We were supposed to have practice starts and a 5 lap fun race on Saturday. As we were sitting on the grid a large dark cloud approached. We head out for the lap behind the pace car, and as we are on the infield section, heading towards NASCAR 3, I see a huge billboard with ‘NASCAR’ on it blow to pieces. Then I see all the corner workers diving for cover. We get onto the front straight and go, then a chair blows across the track. Head into turn 1 and all hell breaks loose, lightning, thunder, downpour, hail, you name it. Come out of the turn and the race is black flagged. Drive back to me paddock space and it’s raining like you wouldn’t believe, and the rain is going sideways. All my stuff was soaked. Luckily my crew sprinted back to the paddock and grabbed as much gear as they could and stuffed it in their cars. So at least my clothes were dry. My EZ up took a beating. Of course, the rain stopped 30 minutes later, but the place was a mess. Power out, the tent for the dinner blown down, debris everywhere. That was it for Saturday.

Some observations of Pocono: The key to the track is the bowl. For some reason, probably because I’m stupid, the bowl didn’t scare me. I didn’t have enough guts to try and go through there flat out, but I don’t think too many people did that anyway. I would go down the straight flat out in fifth gear, at over 5000 rpm, (that has to be about 140 or so), lift when I got to the ‘1’ sign, then coast a little, turn in, and get back on the power.
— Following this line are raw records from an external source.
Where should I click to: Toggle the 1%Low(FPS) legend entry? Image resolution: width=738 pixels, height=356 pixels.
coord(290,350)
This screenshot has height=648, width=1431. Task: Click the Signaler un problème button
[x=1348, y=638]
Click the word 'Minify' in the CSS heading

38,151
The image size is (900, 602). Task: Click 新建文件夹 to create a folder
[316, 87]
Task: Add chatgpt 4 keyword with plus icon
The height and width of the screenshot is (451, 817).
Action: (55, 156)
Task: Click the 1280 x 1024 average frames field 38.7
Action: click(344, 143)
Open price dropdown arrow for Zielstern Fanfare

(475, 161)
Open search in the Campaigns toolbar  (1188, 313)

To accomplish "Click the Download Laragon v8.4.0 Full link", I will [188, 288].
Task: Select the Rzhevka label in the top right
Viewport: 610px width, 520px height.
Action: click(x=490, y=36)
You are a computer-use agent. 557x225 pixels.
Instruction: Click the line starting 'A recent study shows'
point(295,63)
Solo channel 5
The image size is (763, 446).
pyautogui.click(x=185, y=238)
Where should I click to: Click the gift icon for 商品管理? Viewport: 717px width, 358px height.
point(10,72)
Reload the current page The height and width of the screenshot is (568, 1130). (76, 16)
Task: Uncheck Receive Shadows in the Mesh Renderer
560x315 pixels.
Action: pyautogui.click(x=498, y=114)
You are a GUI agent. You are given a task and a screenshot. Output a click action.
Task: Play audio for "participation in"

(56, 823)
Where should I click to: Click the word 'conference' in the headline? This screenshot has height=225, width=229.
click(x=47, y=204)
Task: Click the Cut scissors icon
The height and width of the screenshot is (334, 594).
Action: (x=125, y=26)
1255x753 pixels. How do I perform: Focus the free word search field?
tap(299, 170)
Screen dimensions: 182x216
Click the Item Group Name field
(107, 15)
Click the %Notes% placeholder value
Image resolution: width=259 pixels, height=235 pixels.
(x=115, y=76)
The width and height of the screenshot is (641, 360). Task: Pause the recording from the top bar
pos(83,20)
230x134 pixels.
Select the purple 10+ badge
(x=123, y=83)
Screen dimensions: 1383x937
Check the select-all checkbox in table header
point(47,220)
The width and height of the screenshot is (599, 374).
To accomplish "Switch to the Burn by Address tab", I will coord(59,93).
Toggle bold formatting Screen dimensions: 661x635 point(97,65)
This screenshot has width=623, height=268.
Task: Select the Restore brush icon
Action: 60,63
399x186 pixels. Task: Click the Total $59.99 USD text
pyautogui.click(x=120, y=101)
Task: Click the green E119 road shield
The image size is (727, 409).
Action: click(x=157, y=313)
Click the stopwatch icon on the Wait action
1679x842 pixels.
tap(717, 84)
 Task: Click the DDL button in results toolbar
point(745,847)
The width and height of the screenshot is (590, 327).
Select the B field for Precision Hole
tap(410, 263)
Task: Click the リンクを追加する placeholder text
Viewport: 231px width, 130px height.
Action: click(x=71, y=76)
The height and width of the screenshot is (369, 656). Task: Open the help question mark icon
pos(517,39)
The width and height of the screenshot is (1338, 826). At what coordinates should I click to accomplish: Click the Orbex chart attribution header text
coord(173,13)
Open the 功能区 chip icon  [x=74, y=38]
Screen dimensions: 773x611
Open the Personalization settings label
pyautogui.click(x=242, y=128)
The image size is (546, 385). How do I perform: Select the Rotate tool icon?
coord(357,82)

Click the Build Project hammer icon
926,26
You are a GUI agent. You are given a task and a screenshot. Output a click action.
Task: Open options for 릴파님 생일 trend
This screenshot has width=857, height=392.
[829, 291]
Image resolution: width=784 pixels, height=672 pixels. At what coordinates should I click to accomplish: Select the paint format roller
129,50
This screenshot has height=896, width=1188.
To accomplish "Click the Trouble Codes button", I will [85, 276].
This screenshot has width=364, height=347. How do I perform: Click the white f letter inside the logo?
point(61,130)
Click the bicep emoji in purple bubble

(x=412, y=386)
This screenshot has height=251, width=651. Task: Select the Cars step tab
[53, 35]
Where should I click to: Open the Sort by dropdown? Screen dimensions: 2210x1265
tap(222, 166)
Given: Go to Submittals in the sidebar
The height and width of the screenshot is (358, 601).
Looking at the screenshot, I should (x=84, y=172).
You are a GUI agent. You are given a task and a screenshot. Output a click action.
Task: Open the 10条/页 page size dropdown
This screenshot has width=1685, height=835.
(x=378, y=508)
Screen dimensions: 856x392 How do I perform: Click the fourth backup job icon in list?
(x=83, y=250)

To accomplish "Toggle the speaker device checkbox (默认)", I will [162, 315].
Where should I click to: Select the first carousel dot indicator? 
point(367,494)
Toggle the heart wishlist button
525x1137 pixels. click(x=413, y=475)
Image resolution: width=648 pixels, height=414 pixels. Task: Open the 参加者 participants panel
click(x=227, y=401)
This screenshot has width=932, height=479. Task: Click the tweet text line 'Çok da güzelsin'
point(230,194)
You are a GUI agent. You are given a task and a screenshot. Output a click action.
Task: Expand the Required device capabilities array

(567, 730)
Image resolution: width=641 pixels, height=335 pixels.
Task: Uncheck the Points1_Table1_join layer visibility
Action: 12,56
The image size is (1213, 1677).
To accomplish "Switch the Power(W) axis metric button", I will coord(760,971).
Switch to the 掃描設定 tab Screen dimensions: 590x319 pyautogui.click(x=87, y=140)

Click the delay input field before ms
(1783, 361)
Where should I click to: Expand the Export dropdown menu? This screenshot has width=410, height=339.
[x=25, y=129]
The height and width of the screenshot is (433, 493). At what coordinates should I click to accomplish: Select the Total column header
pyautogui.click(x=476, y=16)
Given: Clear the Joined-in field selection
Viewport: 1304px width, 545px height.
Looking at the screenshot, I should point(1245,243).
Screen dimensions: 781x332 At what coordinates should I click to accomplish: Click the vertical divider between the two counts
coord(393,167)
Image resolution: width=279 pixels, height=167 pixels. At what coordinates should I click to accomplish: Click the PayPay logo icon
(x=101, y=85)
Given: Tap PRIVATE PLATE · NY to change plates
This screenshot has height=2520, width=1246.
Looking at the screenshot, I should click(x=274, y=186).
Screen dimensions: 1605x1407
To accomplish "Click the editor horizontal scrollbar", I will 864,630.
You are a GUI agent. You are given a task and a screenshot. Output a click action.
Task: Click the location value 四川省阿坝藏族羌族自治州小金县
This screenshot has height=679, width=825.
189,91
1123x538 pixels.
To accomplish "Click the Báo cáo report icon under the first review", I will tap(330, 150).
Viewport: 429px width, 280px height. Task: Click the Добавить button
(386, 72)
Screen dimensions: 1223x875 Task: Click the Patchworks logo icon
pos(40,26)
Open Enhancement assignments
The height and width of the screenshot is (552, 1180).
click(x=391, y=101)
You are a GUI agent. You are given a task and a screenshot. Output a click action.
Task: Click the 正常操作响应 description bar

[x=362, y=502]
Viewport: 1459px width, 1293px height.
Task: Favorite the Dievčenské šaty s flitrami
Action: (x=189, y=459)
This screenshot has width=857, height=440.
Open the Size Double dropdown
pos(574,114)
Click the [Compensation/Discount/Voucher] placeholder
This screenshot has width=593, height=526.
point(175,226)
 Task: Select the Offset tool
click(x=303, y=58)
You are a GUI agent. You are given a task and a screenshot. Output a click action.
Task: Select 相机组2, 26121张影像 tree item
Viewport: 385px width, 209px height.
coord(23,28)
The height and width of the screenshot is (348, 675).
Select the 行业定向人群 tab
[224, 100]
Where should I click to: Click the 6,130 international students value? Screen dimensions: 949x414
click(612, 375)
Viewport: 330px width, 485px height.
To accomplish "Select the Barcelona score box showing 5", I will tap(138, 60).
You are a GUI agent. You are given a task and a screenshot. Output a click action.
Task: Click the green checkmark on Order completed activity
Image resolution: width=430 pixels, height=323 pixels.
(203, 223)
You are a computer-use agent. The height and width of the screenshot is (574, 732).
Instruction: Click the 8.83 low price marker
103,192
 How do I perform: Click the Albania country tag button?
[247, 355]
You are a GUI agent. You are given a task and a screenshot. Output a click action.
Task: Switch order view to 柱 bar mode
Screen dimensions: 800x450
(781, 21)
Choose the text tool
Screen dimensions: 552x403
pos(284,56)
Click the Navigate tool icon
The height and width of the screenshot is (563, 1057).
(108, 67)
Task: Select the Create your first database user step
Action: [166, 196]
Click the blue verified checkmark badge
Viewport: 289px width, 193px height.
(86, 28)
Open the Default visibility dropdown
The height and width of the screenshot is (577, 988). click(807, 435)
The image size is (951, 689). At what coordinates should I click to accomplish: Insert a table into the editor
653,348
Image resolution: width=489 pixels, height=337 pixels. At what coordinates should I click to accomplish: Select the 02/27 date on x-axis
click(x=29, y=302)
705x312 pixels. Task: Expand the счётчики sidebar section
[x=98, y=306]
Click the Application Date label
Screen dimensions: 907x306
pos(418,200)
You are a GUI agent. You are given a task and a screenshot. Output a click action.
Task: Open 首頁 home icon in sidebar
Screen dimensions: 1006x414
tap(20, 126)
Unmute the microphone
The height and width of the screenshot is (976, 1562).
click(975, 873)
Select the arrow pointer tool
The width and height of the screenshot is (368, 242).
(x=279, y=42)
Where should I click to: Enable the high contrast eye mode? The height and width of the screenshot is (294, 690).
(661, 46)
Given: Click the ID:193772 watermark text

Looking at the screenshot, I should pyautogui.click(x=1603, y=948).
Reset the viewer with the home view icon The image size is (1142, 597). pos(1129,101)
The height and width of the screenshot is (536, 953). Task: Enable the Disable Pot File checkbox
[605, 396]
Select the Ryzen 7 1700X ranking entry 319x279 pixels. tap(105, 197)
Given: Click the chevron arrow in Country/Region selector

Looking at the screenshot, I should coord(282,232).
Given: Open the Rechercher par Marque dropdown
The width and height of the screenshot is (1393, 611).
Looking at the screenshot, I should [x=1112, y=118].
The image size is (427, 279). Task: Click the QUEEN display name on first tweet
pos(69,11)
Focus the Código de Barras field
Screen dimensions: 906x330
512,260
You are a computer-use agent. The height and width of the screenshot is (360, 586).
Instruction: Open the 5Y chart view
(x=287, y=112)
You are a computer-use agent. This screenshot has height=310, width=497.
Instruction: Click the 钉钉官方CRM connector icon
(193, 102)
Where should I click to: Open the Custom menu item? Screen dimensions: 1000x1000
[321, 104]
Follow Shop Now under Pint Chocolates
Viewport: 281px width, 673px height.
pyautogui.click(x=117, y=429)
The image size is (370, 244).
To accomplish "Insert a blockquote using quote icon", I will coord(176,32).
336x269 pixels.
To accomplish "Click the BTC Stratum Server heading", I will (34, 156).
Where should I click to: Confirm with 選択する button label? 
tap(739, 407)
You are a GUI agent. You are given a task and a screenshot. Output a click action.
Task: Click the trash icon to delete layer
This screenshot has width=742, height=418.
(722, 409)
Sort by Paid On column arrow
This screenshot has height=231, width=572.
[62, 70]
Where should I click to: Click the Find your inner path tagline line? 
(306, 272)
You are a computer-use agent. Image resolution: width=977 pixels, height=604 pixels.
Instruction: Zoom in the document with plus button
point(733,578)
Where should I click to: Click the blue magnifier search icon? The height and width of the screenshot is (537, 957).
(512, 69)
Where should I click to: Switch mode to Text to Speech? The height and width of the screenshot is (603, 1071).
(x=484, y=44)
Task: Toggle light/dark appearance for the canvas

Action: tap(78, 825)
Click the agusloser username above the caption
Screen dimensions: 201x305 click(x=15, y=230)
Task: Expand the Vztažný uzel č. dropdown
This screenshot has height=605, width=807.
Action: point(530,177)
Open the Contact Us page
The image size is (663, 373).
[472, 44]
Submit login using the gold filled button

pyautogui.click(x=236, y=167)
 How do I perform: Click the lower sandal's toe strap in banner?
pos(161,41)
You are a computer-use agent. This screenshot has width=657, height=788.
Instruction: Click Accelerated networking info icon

It’s a little scary when the car doesn’t want to turn, and starts sliding back up the track, but the tires hook up pretty quickly, and I could go full throttle out of the turn towards the chicane. I never did get comfortable with the Devils Elbow. I went off course there three times twice in 1 session. As I headed into the pits (black flagged you know) Tom Charlesworth said "You must be having a tough day" and I told him I’d go easier through there. I screwed it up again during my qualifying....

The flaggers for the event were from Watkins Glenn, Race Communications of America, RCA, or something like that. They did a great job. Very professional, easy to see. There was a serious incident where a car hit the wall in the bowl, hit it hard, and the top got crushed. They got the guy out and in the ambulance pretty quickly. Later he was helicoptered out of there. Last I heard, he was going to be OK. That just serves to remind you of how serious this stuff is.

After the race, Eric came over and congratulated me. That really meant a lot to me. We both raced hard, but clean. He gave me racing room, and I did the same. There are a lot of good people in club racing.